The ACL, which connects the thighbone to the shinbone, is crucial for knee stability. Also one of the four major ligaments that secure the knee joint, the ACL—if torn—can result in significant consequences. Typically, surgery is performed to replace the torn ligament, but some partial tears can heal without surgery. Once surgery is deemed necessary, patients and surgeons decide whether to replace the torn ligament. This is typically done with a piece of tendon from a different part of the patient’s body or from a donor. Months of recovery and rehabilitation follow this surgery. Following the difficult recovery process, patients, and especially women, are at a great risk of developing arthritis.
“One movement means a year out. That’s all it takes—one bad step, one bad jump or an extra bit of weight in the wrong direction at the wrong time,” said Stephen Chaconas, associate director of elite-level travel soccer for the Capital Area Soccer League in Raleigh, North Carolina. Chaconas’ league for four to 18-year-olds has seen seven ACL tears in the past year—all but one of which occurred in females.
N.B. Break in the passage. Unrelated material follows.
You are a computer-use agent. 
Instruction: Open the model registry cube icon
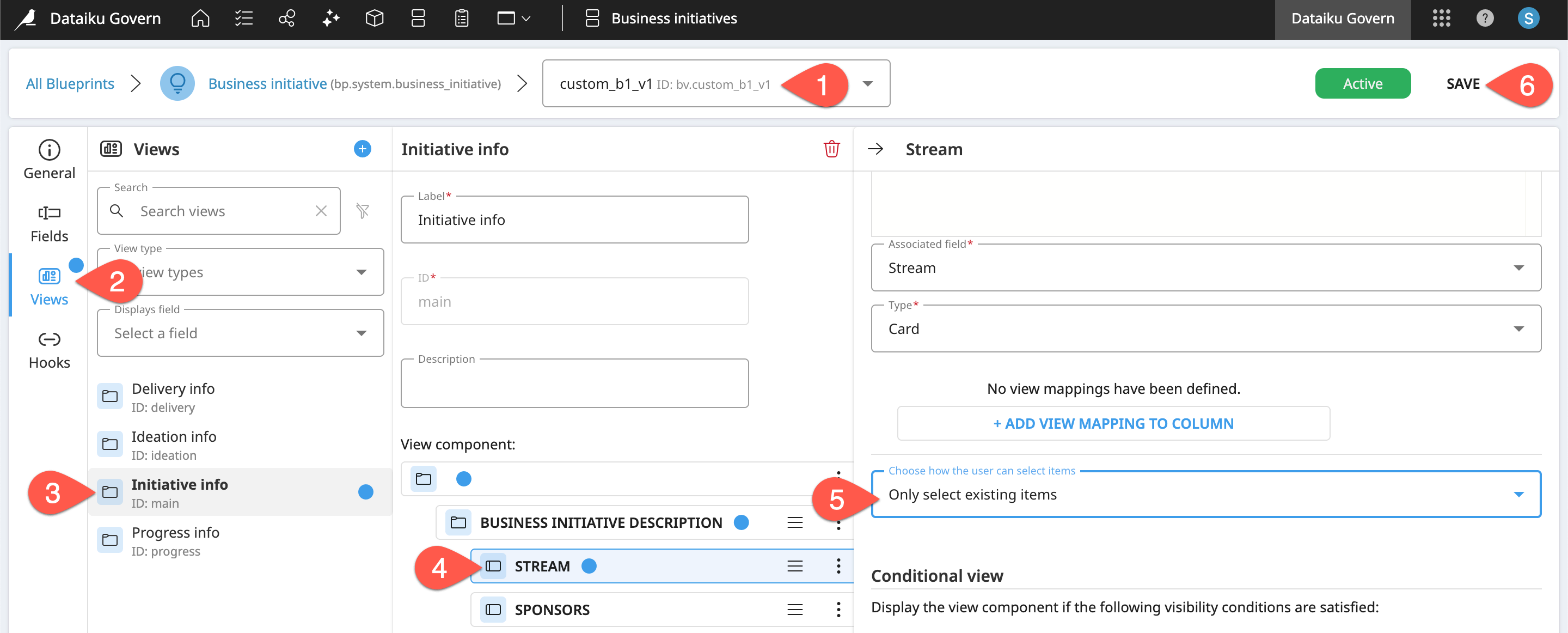coord(375,19)
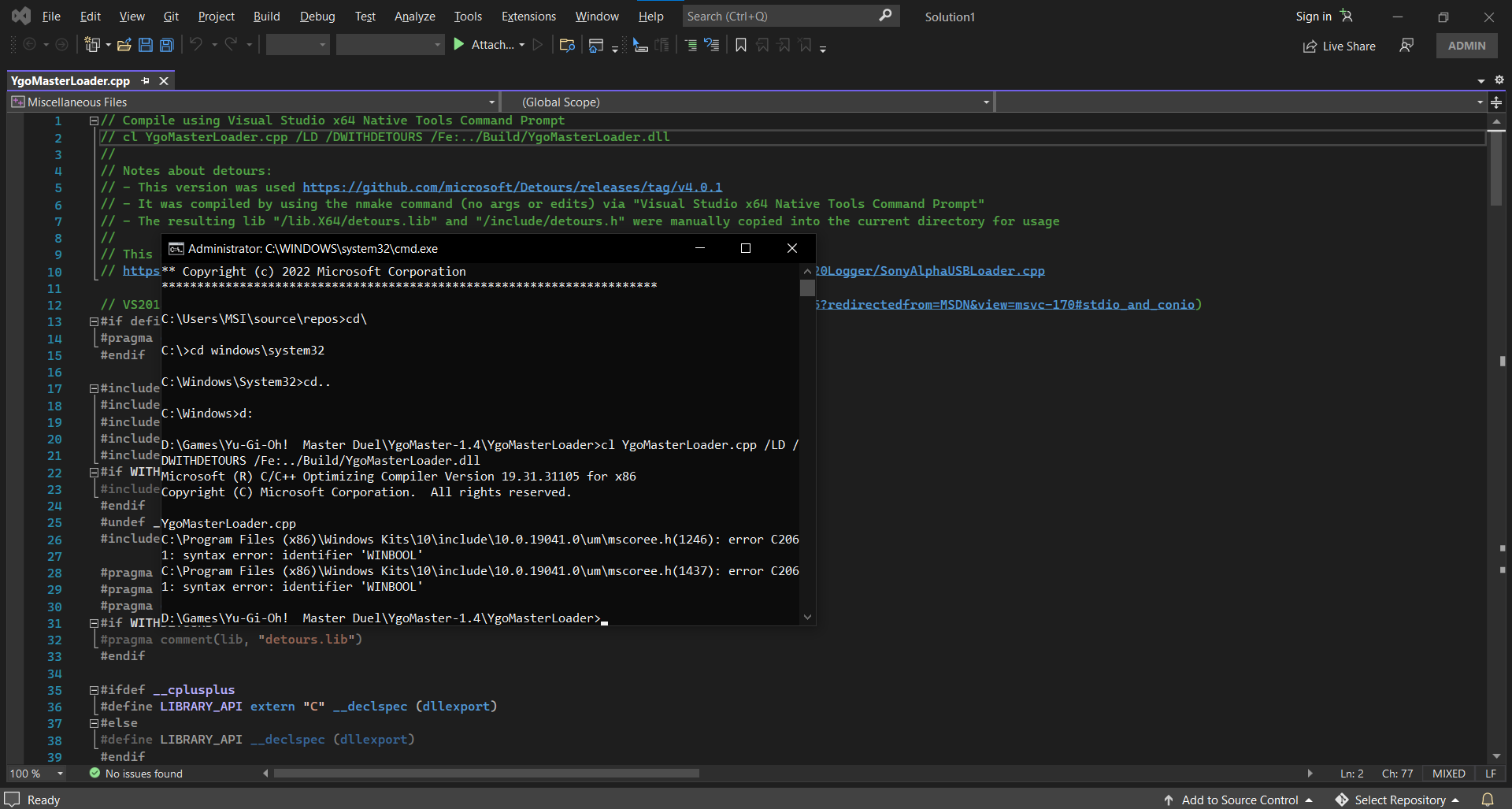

This seemingly gendered injury has sparked the curiosity of many orthopedic surgeons. Professor and director of Sports Medicine at Ohio State University’s Sports Health and Performance institute, Timothy Hewett, says that when young women go out onto the soccer field or basketball court, “they don’t have the power.” Research shows that during puberty, boys grow muscles much faster than girls, which accounts for an increase in power in young male athletes. Due to female athlete’s comparative lack of power, they are forced to depend heavily on certain muscles which puts added strain on their ligaments. For example, an observed trend is that women have a harder time controlling their trunks due to weakness in their legs and hips; consequently, their knees tend to collapse inwards or become “knock-kneed,” which leads to injury.
So, what can these female athletes do to prevent such injuries? Dr. Hewett and some of his colleagues have created an exercise program aimed to prevent ACL injuries. This program specifically focuses on building muscle strength and increasing agility. Athletes learn how to jump, squat, and run in ways that more effectively protect their knees and prevent injuries. There are additional programs that explore other ways to reduce the amount of ACL tears currently observable.
Sports medicine experts know, however, that no matter how many prevention programs are created, ACL injuries cannot be entirely avoided. Yet, athletes can work to educate themselves on how to prevent these injuries as much as possible.